Can you extend the debate excerpt on the Currency Act of 1930 and the bank board's unanimous vote, picking up right after its final sentence?

SOURCE EXCERPT:
————————

The Deputy referred to a unanimous vote.

Even if there is less than unanimity, I think there are other objections against this. If we are agreed upon having a unanimous resolution of the board, or some two-thirds majority, that is not of any great account with me. In respect to the other related matters, I should prefer, as we have thrown the bank clean out of our Parliamentary system, not to have this matter brought in, because it is only going to add to the terrors that Deputy Dillon spoke of. I want to get back to the history of this question. When the Currency Act of 1930 was introduced it really dealt with two matters. It amended Section 6 (3) by taking out a certain phrase in paragraph (d) to deal in British Government securities "maturing within 12 months". The first real amendment of the Currency Act was to cut out the words "maturing within 12 months". The Minister told us to-day that the section was confined by that particular paragraph to British Treasury bills and he thought that too restrictive and too narrow. He asked to have the words removed. They were removed. What else was there in that Currency Bill when presented to the House? To add to the list of securities given, the securities of the United States of America. Those were the two changes proposed to be made in the Act of 1930. These two changes were accepted by the Dáil but in the Seanad they decided that it would be invidious to pick out securities of the United States, and said in respect of them: "Let us have this particular form, but let us have a possibility of adding to the list, on the unanimous request of the board, with the Parliamentary safeguards that are here."

Supposing we were only considering this from the point of view of adding United States securities, where is the necessity for having a unanimous vote and the two Houses passing resolutions about it? It would be quite a normal operation to add United States securities. You would have all the pother and trouble about going to the Houses and having two resolutions requiring unanimity. As I see the situation, the Bill we are discussing is framed along very conservative lines, and if the slightest attempt is made—as a slight attempt has been made—to modernise and improve that, a certain amount of rumpus would be created about breaking the securities of the bank and breaking public confidence in the bank. I think we are adding to that by putting it before the public that there is some desperate engine of destruction in the use of Section 3 of the Currency Act of 1930. If, to guard this bank, we go on talking about it in this way, we would have to regard them as gangsters and freebooters that we must hamper in the revolutionary path that we think they are going, by insisting that the whole of this must be under Parliamentary control, and that we must have Parliamentary control over them. I think we would be casting a great deal of doubt on people operating the board by insisting on that. I prefer to give them a little more latitude and to let them operate. Whether you put in unanimity or bring this down to some vote, I do not see how any board could move unless there was something approaching unanimity. If two or three strong members hold out, what other way is there of getting views expressed other than by a vote? I do not see how the bank would attempt to move unless there were something approaching unanimity. Certainly I do not see them moving if there was a very narrow vote.

————————

DATASET EXTRACT:
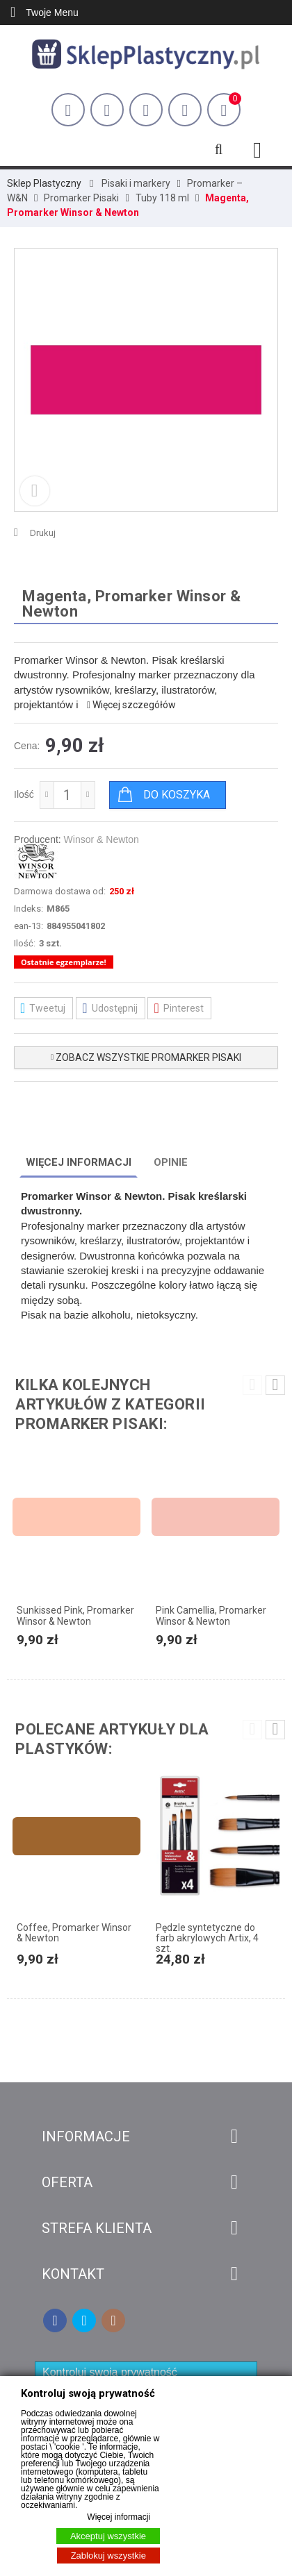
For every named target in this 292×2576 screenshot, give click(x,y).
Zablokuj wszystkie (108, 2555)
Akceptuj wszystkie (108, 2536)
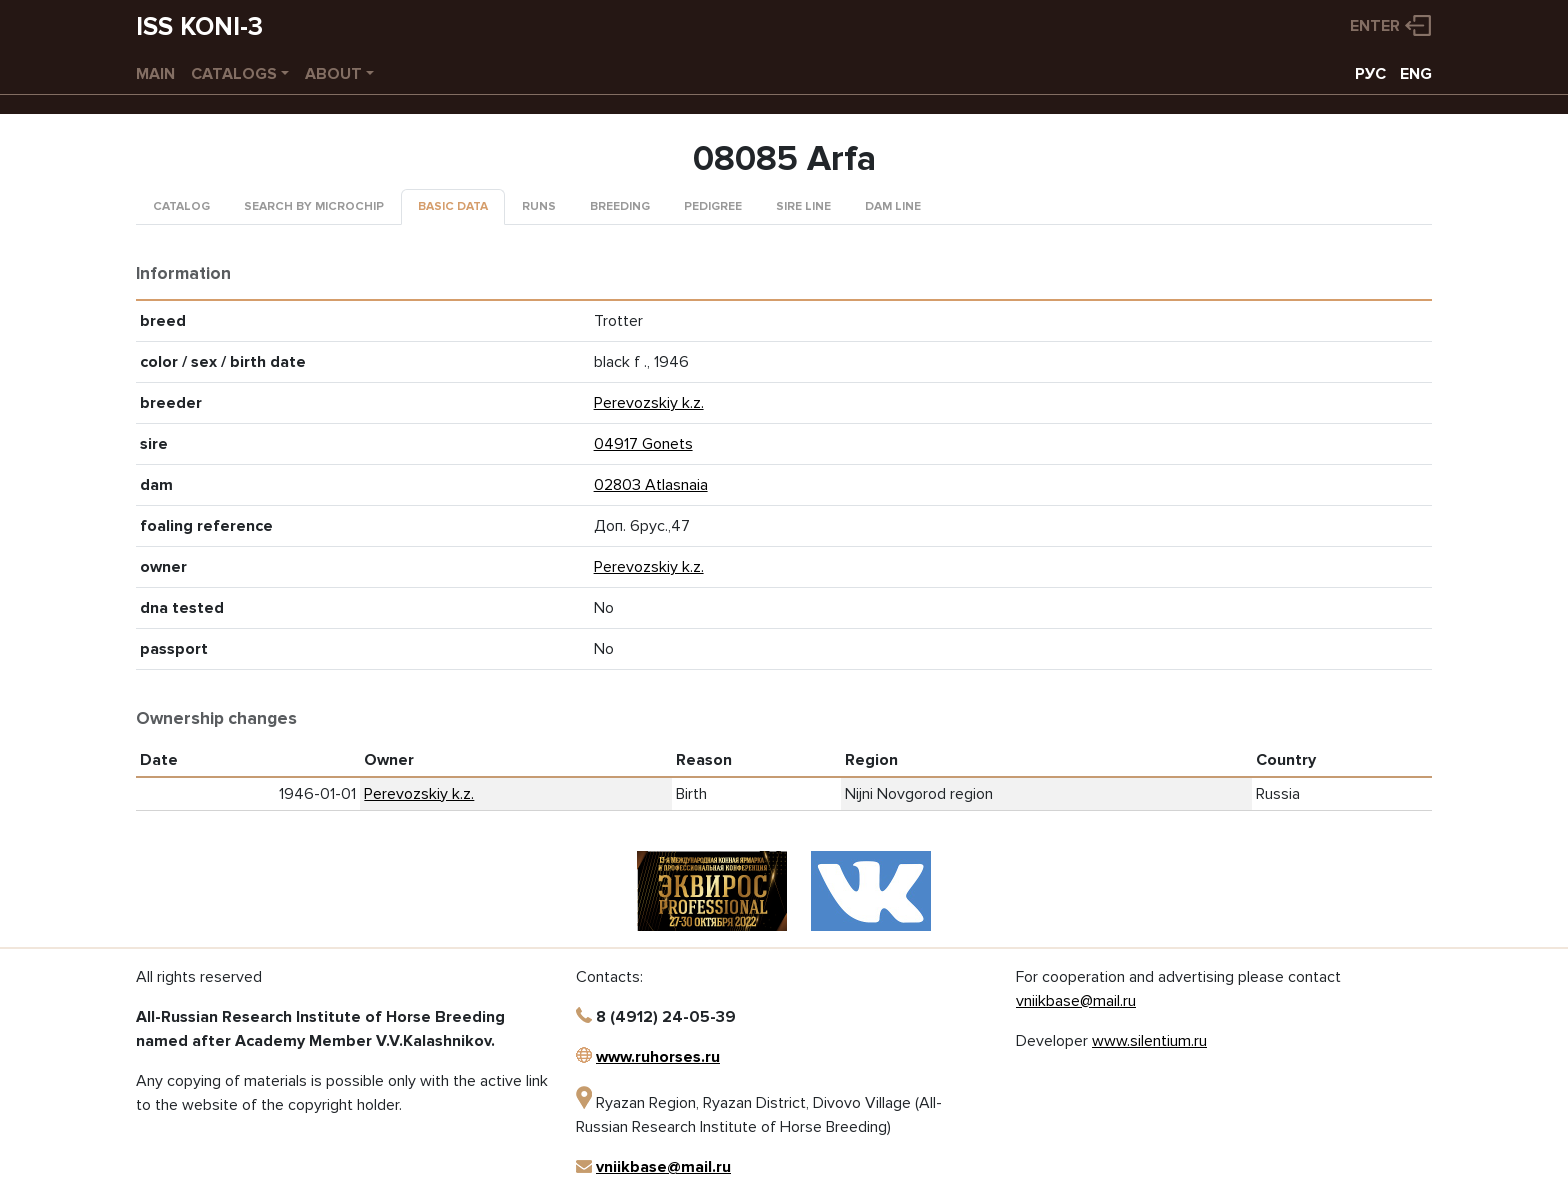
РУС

————————

TASK RESULT:
If you had a board of nine, with six in favour, while three held out or, for any great reason, were opposed, I doubt very much if the bank would go on with it. I would hope and trust that the people operating the bank would act in a reasonable way. It is very hard to come to a conclusion in a theoretical way as to what we should like to have done. The bank is so definitely tied up, and the whole operation is so tied up, that I would not hesitate to have the Act of 1930 changed to the point of leaving it a matter of majority vote, or six out of nine, and omitting the requirement about Parliament. If I say that, it is not because I want the bank cleared away from Parliamentary control, but because I see little use in having this remnant of Parliamentary control. It is a power that will not be very often used. I should like to recast the whole thing and to have the bank at least more under Parliamentary supervision and scrutiny.

With regard to the Deputy's statement that this is a remnant, while generally I understand the view taken by him, and personally agree with a great deal of what he said, I think he is mistaken if he thinks it is a remnant. After all, we have definitely direct backing for sterling and convertibility. I assume that this Bill is going through on that basis, and that we are simply taking all the precautions necessary to make that effective. We are doing it here. The other might be regarded by a number of people as a slight change. Therefore, it would be brought, more or less, to the House in relation to the decision of the House to have parity with sterling. From that point of view it could be argued that it was not consistent to bring it before the House. On the other hand, I agree that very often discussion would help to do a great deal more harm than good.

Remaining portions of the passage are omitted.